» Required action:
Repeat everything in the listing below. Keep each line exact.

» Task material:
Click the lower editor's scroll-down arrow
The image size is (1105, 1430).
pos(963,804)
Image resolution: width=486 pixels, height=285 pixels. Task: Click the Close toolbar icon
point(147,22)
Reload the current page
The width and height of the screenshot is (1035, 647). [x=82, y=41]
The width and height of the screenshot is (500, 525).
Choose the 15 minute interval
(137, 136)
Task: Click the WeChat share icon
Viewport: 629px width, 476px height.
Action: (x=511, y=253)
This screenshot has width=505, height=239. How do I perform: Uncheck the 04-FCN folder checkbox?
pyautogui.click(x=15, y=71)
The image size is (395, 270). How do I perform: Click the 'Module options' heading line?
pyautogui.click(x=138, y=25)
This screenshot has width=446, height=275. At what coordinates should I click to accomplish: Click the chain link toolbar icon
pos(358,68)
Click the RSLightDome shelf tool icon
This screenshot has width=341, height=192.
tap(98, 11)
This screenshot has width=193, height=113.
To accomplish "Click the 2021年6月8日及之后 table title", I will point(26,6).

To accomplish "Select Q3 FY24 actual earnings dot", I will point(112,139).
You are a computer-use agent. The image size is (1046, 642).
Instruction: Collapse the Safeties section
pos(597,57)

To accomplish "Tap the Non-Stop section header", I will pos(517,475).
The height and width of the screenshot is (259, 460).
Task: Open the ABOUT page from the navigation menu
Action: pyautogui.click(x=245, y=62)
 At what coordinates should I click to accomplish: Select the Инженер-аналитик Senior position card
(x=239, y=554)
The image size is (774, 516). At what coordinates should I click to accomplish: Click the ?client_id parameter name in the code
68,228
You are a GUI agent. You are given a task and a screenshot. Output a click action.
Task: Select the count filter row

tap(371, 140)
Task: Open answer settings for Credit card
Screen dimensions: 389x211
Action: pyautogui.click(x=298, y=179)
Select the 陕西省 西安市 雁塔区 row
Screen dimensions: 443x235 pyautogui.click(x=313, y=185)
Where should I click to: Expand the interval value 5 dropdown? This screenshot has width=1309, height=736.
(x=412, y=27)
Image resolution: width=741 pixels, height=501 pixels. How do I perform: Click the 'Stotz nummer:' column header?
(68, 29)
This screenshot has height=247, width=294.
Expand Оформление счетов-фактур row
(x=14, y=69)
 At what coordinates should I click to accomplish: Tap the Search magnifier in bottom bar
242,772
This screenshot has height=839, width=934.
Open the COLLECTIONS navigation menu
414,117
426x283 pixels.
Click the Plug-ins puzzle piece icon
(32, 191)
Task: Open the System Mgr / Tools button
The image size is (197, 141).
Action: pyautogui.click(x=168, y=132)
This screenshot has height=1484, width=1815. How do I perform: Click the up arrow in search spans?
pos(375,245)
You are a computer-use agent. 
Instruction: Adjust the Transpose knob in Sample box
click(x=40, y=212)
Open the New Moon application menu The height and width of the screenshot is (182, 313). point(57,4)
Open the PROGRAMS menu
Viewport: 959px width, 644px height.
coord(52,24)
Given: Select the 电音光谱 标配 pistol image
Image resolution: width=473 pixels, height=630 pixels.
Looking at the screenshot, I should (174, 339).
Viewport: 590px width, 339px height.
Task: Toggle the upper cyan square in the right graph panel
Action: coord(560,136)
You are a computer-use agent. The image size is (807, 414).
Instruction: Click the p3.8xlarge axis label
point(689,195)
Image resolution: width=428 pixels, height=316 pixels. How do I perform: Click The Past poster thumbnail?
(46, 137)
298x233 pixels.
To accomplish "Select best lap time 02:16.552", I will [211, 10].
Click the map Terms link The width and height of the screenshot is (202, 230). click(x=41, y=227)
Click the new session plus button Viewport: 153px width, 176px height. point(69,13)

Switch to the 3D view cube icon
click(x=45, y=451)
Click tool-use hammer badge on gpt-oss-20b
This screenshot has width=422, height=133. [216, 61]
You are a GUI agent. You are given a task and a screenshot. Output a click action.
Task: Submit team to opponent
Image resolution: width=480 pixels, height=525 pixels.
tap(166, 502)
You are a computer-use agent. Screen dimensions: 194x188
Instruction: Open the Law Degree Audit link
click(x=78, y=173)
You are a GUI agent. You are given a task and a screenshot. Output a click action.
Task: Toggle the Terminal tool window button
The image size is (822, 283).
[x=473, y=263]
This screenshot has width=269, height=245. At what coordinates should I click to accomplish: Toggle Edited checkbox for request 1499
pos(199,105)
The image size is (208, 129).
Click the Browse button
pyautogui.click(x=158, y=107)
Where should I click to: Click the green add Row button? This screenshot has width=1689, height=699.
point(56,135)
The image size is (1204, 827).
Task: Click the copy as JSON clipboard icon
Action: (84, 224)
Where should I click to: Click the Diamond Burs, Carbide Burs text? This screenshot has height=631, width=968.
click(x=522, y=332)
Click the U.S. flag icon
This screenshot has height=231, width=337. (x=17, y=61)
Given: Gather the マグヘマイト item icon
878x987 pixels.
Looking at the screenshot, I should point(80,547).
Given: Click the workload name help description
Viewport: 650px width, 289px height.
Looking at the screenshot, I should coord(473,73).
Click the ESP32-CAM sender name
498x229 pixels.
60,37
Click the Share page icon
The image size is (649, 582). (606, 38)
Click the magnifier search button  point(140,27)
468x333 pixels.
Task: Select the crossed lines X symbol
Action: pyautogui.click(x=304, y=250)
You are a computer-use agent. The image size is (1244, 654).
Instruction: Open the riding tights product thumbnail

» Written answer:
Click the lower editor's scroll-down arrow
The image size is (1105, 1430).
pos(963,804)
Image resolution: width=486 pixels, height=285 pixels. Task: Click the Close toolbar icon
point(147,22)
Reload the current page
The width and height of the screenshot is (1035, 647). [x=82, y=41]
The width and height of the screenshot is (500, 525).
Choose the 15 minute interval
(137, 136)
Task: Click the WeChat share icon
Viewport: 629px width, 476px height.
Action: (x=511, y=253)
This screenshot has width=505, height=239. How do I perform: Uncheck the 04-FCN folder checkbox?
pyautogui.click(x=15, y=71)
The image size is (395, 270). How do I perform: Click the 'Module options' heading line?
pyautogui.click(x=138, y=25)
This screenshot has width=446, height=275. At what coordinates should I click to accomplish: Click the chain link toolbar icon
pos(358,68)
Click the RSLightDome shelf tool icon
This screenshot has width=341, height=192.
tap(98, 11)
This screenshot has width=193, height=113.
To accomplish "Click the 2021年6月8日及之后 table title", I will point(26,6).

To accomplish "Select Q3 FY24 actual earnings dot", I will point(112,139).
You are a computer-use agent. The image size is (1046, 642).
Instruction: Collapse the Safeties section
pos(597,57)

To accomplish "Tap the Non-Stop section header", I will pos(517,475).
The height and width of the screenshot is (259, 460).
Task: Open the ABOUT page from the navigation menu
Action: pyautogui.click(x=245, y=62)
 At what coordinates should I click to accomplish: Select the Инженер-аналитик Senior position card
(x=239, y=554)
The image size is (774, 516). At what coordinates should I click to accomplish: Click the ?client_id parameter name in the code
68,228
You are a GUI agent. You are given a task and a screenshot. Output a click action.
Task: Select the count filter row

tap(371, 140)
Task: Open answer settings for Credit card
Screen dimensions: 389x211
Action: pyautogui.click(x=298, y=179)
Select the 陕西省 西安市 雁塔区 row
Screen dimensions: 443x235 pyautogui.click(x=313, y=185)
Where should I click to: Expand the interval value 5 dropdown? This screenshot has width=1309, height=736.
(x=412, y=27)
Image resolution: width=741 pixels, height=501 pixels. How do I perform: Click the 'Stotz nummer:' column header?
(68, 29)
This screenshot has height=247, width=294.
Expand Оформление счетов-фактур row
(x=14, y=69)
 At what coordinates should I click to accomplish: Tap the Search magnifier in bottom bar
242,772
This screenshot has height=839, width=934.
Open the COLLECTIONS navigation menu
414,117
426x283 pixels.
Click the Plug-ins puzzle piece icon
(32, 191)
Task: Open the System Mgr / Tools button
The image size is (197, 141).
Action: pyautogui.click(x=168, y=132)
This screenshot has height=1484, width=1815. How do I perform: Click the up arrow in search spans?
pos(375,245)
You are a computer-use agent. 
Instruction: Adjust the Transpose knob in Sample box
click(x=40, y=212)
Open the New Moon application menu The height and width of the screenshot is (182, 313). point(57,4)
Open the PROGRAMS menu
Viewport: 959px width, 644px height.
coord(52,24)
Given: Select the 电音光谱 标配 pistol image
Image resolution: width=473 pixels, height=630 pixels.
Looking at the screenshot, I should (174, 339).
Viewport: 590px width, 339px height.
Task: Toggle the upper cyan square in the right graph panel
Action: coord(560,136)
You are a computer-use agent. The image size is (807, 414).
Instruction: Click the p3.8xlarge axis label
point(689,195)
Image resolution: width=428 pixels, height=316 pixels. How do I perform: Click The Past poster thumbnail?
(46, 137)
298x233 pixels.
To accomplish "Select best lap time 02:16.552", I will [211, 10].
Click the map Terms link The width and height of the screenshot is (202, 230). click(x=41, y=227)
Click the new session plus button Viewport: 153px width, 176px height. point(69,13)

Switch to the 3D view cube icon
click(x=45, y=451)
Click tool-use hammer badge on gpt-oss-20b
This screenshot has width=422, height=133. [216, 61]
You are a GUI agent. You are given a task and a screenshot. Output a click action.
Task: Submit team to opponent
Image resolution: width=480 pixels, height=525 pixels.
tap(166, 502)
You are a computer-use agent. Screen dimensions: 194x188
Instruction: Open the Law Degree Audit link
click(x=78, y=173)
You are a GUI agent. You are given a task and a screenshot. Output a click action.
Task: Toggle the Terminal tool window button
The image size is (822, 283).
[x=473, y=263]
This screenshot has width=269, height=245. At what coordinates should I click to accomplish: Toggle Edited checkbox for request 1499
pos(199,105)
The image size is (208, 129).
Click the Browse button
pyautogui.click(x=158, y=107)
Where should I click to: Click the green add Row button? This screenshot has width=1689, height=699.
point(56,135)
The image size is (1204, 827).
Task: Click the copy as JSON clipboard icon
Action: (84, 224)
Where should I click to: Click the Diamond Burs, Carbide Burs text? This screenshot has height=631, width=968.
click(x=522, y=332)
Click the U.S. flag icon
This screenshot has height=231, width=337. (x=17, y=61)
Given: Gather the マグヘマイト item icon
878x987 pixels.
Looking at the screenshot, I should point(80,547).
Given: Click the workload name help description
Viewport: 650px width, 289px height.
Looking at the screenshot, I should coord(473,73).
Click the ESP32-CAM sender name
498x229 pixels.
60,37
Click the Share page icon
The image size is (649, 582). (606, 38)
Click the magnifier search button  point(140,27)
468x333 pixels.
Task: Select the crossed lines X symbol
Action: pyautogui.click(x=304, y=250)
You are a computer-use agent. The image size is (1244, 654).
Instruction: Open the riding tights product thumbnail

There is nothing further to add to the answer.